→ **TRY IT**: Repeat exactly, and only, the lines below starting at the line that contains "Click the Pearloid Dot inlays value" and ending at the line that contains "The image size is (953, 566).", inclusive of both.

..........

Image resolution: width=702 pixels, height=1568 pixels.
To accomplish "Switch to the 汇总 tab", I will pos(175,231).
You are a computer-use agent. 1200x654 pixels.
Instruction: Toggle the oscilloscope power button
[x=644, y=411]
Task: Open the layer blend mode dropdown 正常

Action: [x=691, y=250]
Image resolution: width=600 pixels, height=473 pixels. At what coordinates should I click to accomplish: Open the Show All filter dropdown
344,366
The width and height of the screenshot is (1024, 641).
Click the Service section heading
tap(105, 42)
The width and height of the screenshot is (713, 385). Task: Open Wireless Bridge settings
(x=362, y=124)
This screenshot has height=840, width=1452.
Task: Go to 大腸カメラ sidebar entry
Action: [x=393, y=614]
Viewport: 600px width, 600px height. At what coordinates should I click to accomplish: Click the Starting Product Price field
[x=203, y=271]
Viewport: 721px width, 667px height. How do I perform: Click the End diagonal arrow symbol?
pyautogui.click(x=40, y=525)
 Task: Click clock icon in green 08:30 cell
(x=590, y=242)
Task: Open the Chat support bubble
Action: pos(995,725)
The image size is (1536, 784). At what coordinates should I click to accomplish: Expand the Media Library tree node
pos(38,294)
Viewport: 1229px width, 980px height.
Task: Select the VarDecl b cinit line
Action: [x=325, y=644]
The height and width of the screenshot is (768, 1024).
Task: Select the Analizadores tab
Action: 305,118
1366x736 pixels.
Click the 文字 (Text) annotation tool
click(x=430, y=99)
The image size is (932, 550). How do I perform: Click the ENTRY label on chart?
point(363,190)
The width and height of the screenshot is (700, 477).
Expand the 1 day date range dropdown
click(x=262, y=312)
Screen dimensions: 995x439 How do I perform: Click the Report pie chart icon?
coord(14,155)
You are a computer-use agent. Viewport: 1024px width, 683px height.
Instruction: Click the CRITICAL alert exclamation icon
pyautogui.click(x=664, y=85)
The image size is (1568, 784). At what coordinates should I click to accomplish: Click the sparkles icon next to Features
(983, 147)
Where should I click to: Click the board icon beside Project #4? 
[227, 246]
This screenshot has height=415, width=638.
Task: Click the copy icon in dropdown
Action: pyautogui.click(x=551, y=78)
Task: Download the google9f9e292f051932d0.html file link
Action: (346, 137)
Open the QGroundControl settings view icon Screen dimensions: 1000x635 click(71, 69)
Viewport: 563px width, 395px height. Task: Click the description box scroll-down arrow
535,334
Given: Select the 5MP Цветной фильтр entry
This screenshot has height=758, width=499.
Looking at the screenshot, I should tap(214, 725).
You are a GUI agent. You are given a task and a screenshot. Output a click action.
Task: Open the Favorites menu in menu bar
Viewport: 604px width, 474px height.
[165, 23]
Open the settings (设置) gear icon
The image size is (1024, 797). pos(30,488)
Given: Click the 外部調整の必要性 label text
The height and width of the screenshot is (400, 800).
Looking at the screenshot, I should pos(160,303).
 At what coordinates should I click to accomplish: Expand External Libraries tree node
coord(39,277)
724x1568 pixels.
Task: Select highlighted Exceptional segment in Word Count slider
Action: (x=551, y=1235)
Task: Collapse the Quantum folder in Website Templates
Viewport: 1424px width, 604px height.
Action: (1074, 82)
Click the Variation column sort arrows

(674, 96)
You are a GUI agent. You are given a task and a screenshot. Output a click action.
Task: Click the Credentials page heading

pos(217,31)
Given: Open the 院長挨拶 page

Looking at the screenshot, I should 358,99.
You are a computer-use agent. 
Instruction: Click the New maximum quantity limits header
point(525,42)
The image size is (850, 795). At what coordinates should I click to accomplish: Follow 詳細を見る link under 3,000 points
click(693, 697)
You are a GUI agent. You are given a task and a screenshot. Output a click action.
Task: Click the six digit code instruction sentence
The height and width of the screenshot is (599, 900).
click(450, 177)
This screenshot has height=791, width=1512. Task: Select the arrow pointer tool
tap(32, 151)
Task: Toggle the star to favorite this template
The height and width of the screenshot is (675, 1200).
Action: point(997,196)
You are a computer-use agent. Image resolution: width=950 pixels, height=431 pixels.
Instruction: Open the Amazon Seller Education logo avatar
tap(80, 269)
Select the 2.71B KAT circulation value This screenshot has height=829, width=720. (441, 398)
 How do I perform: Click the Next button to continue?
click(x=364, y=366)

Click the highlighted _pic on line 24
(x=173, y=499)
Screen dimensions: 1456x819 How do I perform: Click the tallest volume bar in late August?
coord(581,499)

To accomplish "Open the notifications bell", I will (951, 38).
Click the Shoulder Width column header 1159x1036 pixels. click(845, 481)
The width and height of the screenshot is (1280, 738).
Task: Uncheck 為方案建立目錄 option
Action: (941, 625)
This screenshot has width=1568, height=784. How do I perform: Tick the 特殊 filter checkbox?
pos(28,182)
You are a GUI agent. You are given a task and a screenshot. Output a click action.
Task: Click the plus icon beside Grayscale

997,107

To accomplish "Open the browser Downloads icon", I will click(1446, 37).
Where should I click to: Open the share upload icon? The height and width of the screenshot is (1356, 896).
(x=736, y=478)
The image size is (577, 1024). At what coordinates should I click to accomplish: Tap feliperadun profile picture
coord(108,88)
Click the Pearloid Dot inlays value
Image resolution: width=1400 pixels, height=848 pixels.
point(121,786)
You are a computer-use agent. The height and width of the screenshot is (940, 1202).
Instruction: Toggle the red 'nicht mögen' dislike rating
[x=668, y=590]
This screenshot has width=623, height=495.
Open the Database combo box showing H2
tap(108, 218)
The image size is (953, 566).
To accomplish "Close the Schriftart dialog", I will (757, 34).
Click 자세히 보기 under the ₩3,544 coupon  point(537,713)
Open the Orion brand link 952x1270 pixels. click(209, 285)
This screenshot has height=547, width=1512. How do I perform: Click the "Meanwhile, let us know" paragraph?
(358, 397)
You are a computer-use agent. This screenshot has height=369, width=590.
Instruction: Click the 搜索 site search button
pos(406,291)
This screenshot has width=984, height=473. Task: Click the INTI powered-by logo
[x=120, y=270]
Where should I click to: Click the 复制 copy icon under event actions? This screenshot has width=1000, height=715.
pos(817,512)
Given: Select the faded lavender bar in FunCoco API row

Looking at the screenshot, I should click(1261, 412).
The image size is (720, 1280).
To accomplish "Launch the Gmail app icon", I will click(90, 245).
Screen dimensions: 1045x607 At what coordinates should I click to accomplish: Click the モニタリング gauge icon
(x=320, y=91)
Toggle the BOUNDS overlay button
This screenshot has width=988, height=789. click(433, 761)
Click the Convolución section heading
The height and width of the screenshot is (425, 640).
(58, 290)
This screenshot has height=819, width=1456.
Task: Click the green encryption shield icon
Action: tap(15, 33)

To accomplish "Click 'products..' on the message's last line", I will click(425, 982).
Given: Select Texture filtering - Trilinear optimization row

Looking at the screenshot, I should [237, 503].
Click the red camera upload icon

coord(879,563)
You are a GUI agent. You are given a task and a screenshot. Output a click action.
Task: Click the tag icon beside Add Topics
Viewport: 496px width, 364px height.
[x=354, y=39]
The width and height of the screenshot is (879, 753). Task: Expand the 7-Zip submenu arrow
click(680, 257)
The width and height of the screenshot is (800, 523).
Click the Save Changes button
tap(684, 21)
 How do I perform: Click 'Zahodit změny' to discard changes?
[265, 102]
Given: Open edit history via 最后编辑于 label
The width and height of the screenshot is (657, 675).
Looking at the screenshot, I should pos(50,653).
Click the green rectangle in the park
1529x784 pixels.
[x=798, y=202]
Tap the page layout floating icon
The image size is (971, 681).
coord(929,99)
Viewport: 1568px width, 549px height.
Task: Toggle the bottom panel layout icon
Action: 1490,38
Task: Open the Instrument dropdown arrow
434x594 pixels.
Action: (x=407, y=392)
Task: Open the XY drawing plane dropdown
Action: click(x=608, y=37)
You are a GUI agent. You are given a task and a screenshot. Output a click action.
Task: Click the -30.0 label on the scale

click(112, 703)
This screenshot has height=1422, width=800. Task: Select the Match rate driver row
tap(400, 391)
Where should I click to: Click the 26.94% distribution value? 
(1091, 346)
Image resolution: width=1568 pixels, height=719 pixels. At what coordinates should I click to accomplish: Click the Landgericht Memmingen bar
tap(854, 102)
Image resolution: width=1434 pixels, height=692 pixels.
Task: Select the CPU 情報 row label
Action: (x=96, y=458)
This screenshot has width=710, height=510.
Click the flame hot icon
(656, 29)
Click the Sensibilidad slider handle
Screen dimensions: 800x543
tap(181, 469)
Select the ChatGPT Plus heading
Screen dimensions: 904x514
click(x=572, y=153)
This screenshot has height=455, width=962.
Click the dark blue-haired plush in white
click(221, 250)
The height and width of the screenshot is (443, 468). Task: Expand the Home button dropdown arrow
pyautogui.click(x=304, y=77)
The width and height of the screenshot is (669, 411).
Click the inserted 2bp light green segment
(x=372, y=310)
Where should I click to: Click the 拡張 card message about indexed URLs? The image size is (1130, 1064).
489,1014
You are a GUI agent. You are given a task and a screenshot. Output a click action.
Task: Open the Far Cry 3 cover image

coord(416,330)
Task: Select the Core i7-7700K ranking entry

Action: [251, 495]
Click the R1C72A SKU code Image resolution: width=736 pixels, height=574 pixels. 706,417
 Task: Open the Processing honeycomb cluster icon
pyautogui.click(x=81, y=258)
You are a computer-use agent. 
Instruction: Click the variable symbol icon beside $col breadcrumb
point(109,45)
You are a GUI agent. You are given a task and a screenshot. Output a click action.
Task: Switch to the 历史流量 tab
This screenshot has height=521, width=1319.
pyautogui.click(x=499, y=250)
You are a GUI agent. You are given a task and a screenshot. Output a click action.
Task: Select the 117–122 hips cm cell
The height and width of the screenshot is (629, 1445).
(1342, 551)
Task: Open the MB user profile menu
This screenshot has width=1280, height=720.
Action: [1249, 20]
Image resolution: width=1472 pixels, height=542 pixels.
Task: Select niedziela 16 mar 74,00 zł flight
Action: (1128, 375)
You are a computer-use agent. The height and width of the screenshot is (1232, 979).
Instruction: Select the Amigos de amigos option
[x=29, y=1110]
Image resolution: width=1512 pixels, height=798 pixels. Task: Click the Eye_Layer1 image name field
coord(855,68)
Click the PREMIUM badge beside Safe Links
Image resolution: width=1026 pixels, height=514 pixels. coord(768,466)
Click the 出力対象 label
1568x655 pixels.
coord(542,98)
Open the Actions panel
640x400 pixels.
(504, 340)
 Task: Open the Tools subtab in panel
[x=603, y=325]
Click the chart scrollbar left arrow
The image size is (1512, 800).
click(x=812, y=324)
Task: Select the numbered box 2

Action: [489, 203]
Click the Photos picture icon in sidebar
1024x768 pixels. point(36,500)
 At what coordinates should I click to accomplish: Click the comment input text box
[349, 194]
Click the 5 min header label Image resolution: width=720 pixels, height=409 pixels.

..........

→ **EXERCISE SOLUTION**:
Click the Pearloid Dot inlays value
Image resolution: width=1400 pixels, height=848 pixels.
point(121,786)
You are a computer-use agent. The height and width of the screenshot is (940, 1202).
Instruction: Toggle the red 'nicht mögen' dislike rating
[x=668, y=590]
This screenshot has width=623, height=495.
Open the Database combo box showing H2
tap(108, 218)
The image size is (953, 566).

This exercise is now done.